Time and again Gloria returns to the theme of money. She says that none of her dead babies even had birth certificates because she couldn’t afford to pay for the documentation process. Bleakly she says that she didn’t even think of a name for her last little girl because she lacked the energy and knew in her heart the infant would die before she needed a name.

She wishes that health care, especially for expecting mothers and new born babies was provided free, but says she doesn’t expect that to happen.

She returns to the topic of waiting times and hospital queues. For a pregnant woman she says these feel twice as long. And the hospital is dirty especially the toilets, she alleges. And everybody is coughing and she says she thinks that just going there is going to make you sick with someone else’s problem.

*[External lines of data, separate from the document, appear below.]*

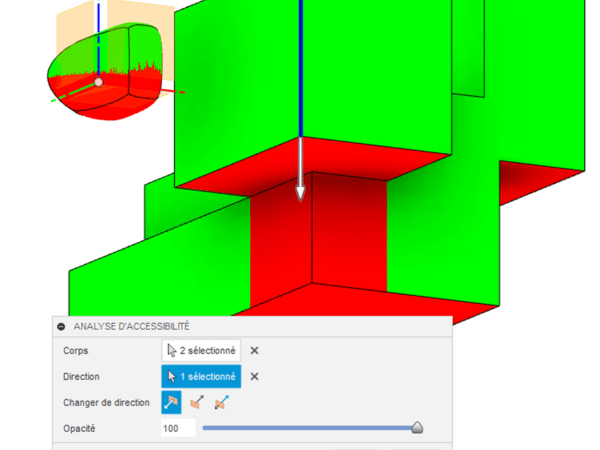Viewport: 600px width, 450px height.
Task: Select the blue vertical axis above the cube
Action: pos(299,60)
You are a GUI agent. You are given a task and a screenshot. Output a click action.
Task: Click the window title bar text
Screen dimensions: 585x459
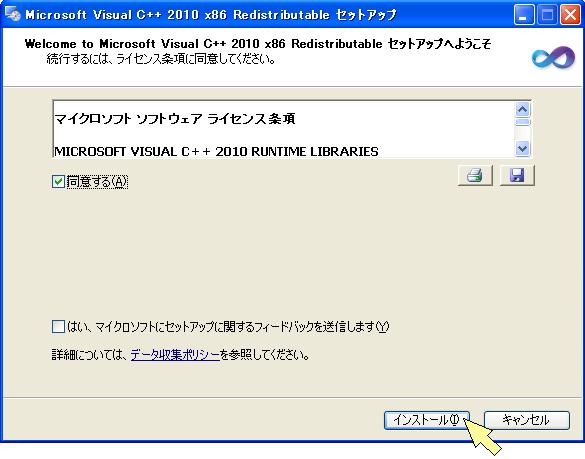point(211,15)
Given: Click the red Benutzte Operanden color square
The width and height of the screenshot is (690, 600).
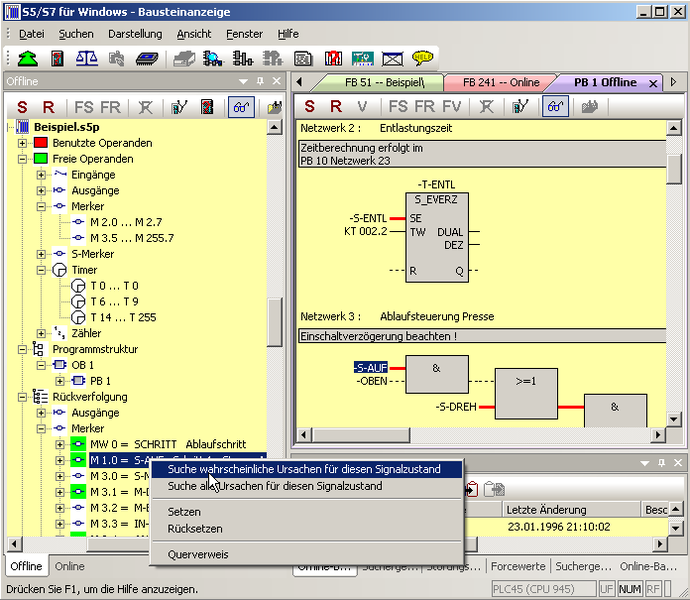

Gloria then speaks of unpredictability. Sometimes things work well. She gave birth to her second infant in the kitchen space of the house where she was staying. It was a ‘speed delivery, only twenty minutes’ she laughs. And it is good to see a laugh on her young but care-worn face. An ambulance arrived twenty minutes later. Nation-wide, due to vehicle availability and geographic location, ambulance arrivals can take anything between minutes to long hours. Many health centres in remote areas do not even possess an ambulance and it is incumbent on the local community to organize transport of women encountering birthing problems.

After the ambulance dropped her at Katutura Hospital a German “nurse” checked her and made Gloria comfortable. The baby was taken away then died of liver failure and, Gloria claims, nobody told her for three days. She can’t remember even seeing it. “I was waiting and then a nurse said I must go home because I can’t lie there because they need the bed and I said “Where’s my baby?” and the nurse said, “Did you have a baby?” She asked me where it was. They didn’t know.”

She says she also received some advice on what to eat and what not to drink during pregnancy. She admits she ignored most of the advice. She later received injections prior to giving birth (but is not sure what the injections were, she couldn’t understand the nurse’s explanation).

Then she touches on two sinister elements.

One: HIV-AIDS discrimination and the still prevalent attitude that if you have the virus you are already dead and not worth bothering with.

Two: The power and importance of having connections in the healthcare system.

Gloria alleges that, because she is known to be HIV positive, because her first two babies died and because she is not a friend or family member of hospital staff, she was ignored ,at best, during her third pregnancy. At worst she was ignored and ostracized. She claims she was first in line for consultations (these are free) but was usually not called by the receptionist until the waiting room was half empty.  “I am a nobody. I am a ghost to these people.”

“You can lose hope living like that. I wanted to be a mother. I still want to be a mother if what you say is true about medicines to keep the baby safe from that AIDS.  But these people aren’t serious. I won’t go there to the hospitals anymore with any hope. I don’t want Panado. If you cannot pay you must stand alone.”

Gloria doesn’t look as if she can stand much longer.